The 10th Circuit agreed and stayed (or blocked) the Kansas injunction. This allowed the Biden administration to continue implementing the lower payments under SAVE that had mostly already been calculated for borrowers. Those payments have now already started to go into effect.
States ask U.S. Supreme Court to stop Biden’s student loan relief
This week, three states — South Carolina, Texas and Alaska — filed an emergency petition with the United States Supreme Court, asking the court to block the 10th Circuit’s order.
Last year, the Supreme Court struck down President Biden’s sweeping student loan forgiveness plan, which would have eliminated $10,000 or up to $20,000 in federal student debt for qualifying borrowers. In a 6-3 ruling, the Court’s conservative majority ruled that the Biden administration had exceeded its authority when it relied on the HEROES Act. This 2003 statute grants the Education Department wide latitude to modify or waive nearly any provision governing federal student aid in response to a national emergency.
“The Court must unfortunately step in again,” wrote the states in its latest petition to the Supreme Court, arguing that the 10th Circuit’s ruling should be reversed, allowing the earlier injunction to go back into effect.
Importantly, the Biden administration established the SAVE plan under an entirely distinct authority through the Higher Education Act. So legally, the current challenge is distinguishable from the lawsuit over Biden’s earlier student loan forgiveness plan.
Separate injunction blocking student loan forgiveness under SAVE remains in effect (for now)
In a separate ruling last month, a federal district court judge in Missouri — also considering a legal challenge to SAVE — issued a different injunction. The Missouri judge allowed the July 1 changes to go into effect, including lower payments for undergraduate borrowers. But the judge blocked student loan forgiveness, questioning whether loan forgiveness had been authorized by Congress under the Higher Education Act.
The Biden administration indicated that it will appeal this ruling, as well. Such an appeal would go to the 8th Circuit Court of Appeals.
But first, attorneys for the administration have asked the Missouri court for clarification on the scope of its ruling. Borrower advocates argue that the court merely blocked fast-tracked student loan forgiveness (i.e., 10 years), a unique feature of the SAVE plan designed to benefit borrowers who attended trade schools or community colleges and who took out small amounts of debt. Most borrowers would be eligible for student loan forgiveness in 20 or 25 years, just like other IDR plans. But the language in the court’s ruling could be read to cover any student loan forgiveness under the SAVE program.

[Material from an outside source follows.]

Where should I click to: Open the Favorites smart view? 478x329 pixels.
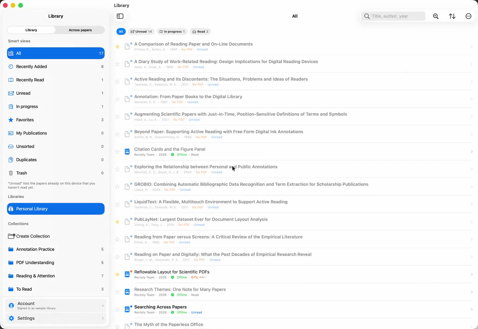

Supreme Court may have final say
The Supreme Court only accepts a small number of cases relative to the appeals it receives. So just because an appeal is filed does not mean the Supreme Court will act. Emergency appeals from the 10th Circuit first go to Justice Neil Gorsuch for review, although he can refer the matter to the full court if he chooses.

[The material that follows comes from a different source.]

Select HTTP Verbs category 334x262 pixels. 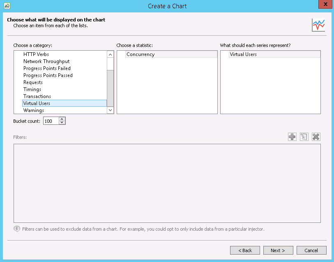point(36,54)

Even if the Supreme Court punts for now, the reprieve may only be temporary. With two separate legal challenges against the SAVE plan pending in two separate courts and two different orders already having been issued, it may be inevitable that the Supreme Court gets involved.
The nation’s highest court is more likely to accept an appeal when the subject matter is a significantly important national issue and when there are different rulings from different circuit courts on the same matter.